On pastors who speak the truth:
"There's a price to be paid for integrity, but you still have a remnant of men and women in ministry who cannot be bought. They are not for sale, and they are going to present the gospel without compromising, and I thank God for them."

On denominational labels:
"Those who are hungry and thirsty for righteousness today are not as hung up as they were 50 years ago on the denominational titles. They want to know, 'Is there is a truth that transforms a life?' They want to know, 'Can I be delivered from this guilt and this shame? Can I be empowered to have a healthy life spiritually, psychologically and physically? Does God care and love me?' If that message is made plain, people can care less whether you are a Pentecostal or Baptist or Lutheran or Catholic because there is a hunger and thirst for righteousness or a right relationship with God.

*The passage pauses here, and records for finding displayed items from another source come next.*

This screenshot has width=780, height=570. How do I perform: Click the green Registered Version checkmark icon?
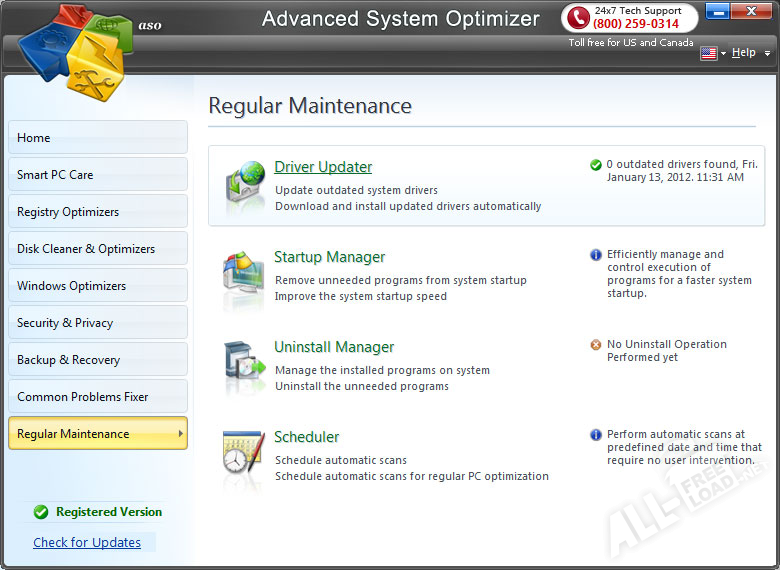click(x=41, y=512)
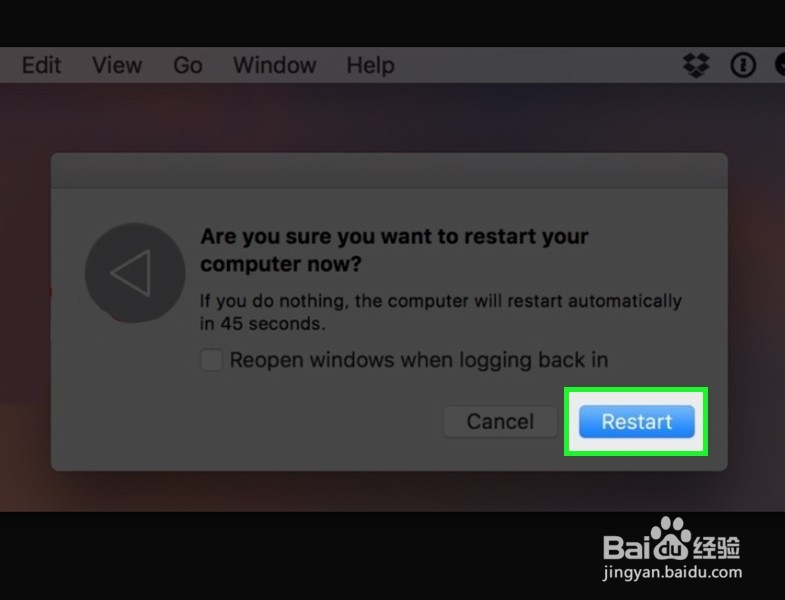Click the partially visible checkmark icon at menu bar edge
The height and width of the screenshot is (600, 785).
[x=780, y=65]
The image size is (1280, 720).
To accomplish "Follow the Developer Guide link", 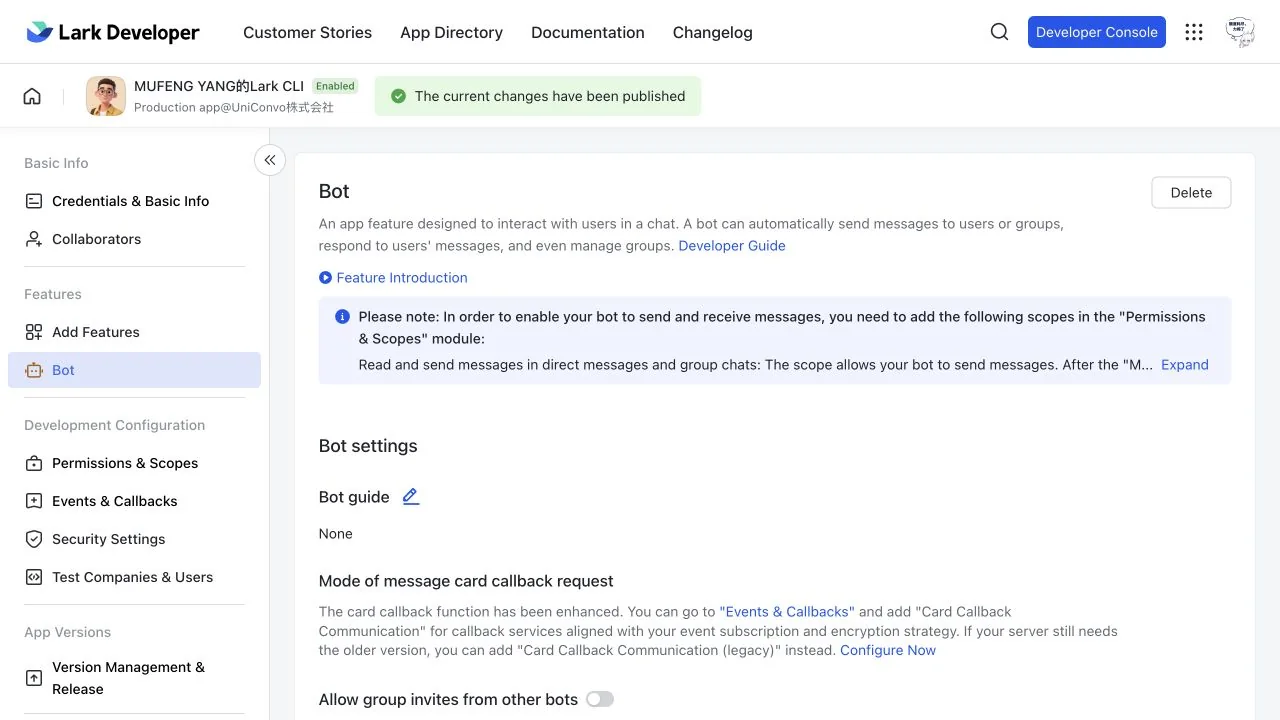I will [732, 246].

"I think the idea of being less interested in the denominational ties than interested in having a confrontation, an encounter with God, that should have always been the critical issue, but there was a time when the denomination was seen as a badge of prestige."

On proclaiming the gospel:
"There is a greater openness now to spiritual realities, both in the demonic and the divine. I believe that there was once a season when many people just didn't believe in God or the devil. I believe today that there are forces at work that argue well for the reality of the spiritual, which means that the church has an awesome challenge to proclaim the gospel of the Kingdom of God, the presence of the living God in His world and that He is available to us as Savior, as Guide, as Father.

"What I have found is that when people hear the gospel and hear the truth of the Bible, they may be Phi Beta Kappas, they may be lawyers or psychiatrists or medical doctors or school teachers or principals or they have academic achievement, but when they come to church they don't want to hear about Freud and William Jane; they want to hear about Jesus.

"That makes a big difference because it gives a chance for the Holy Spirit to show that the local church, its constituency, its membership, should reflect the community where it is located because everybody needs to know who Jesus is."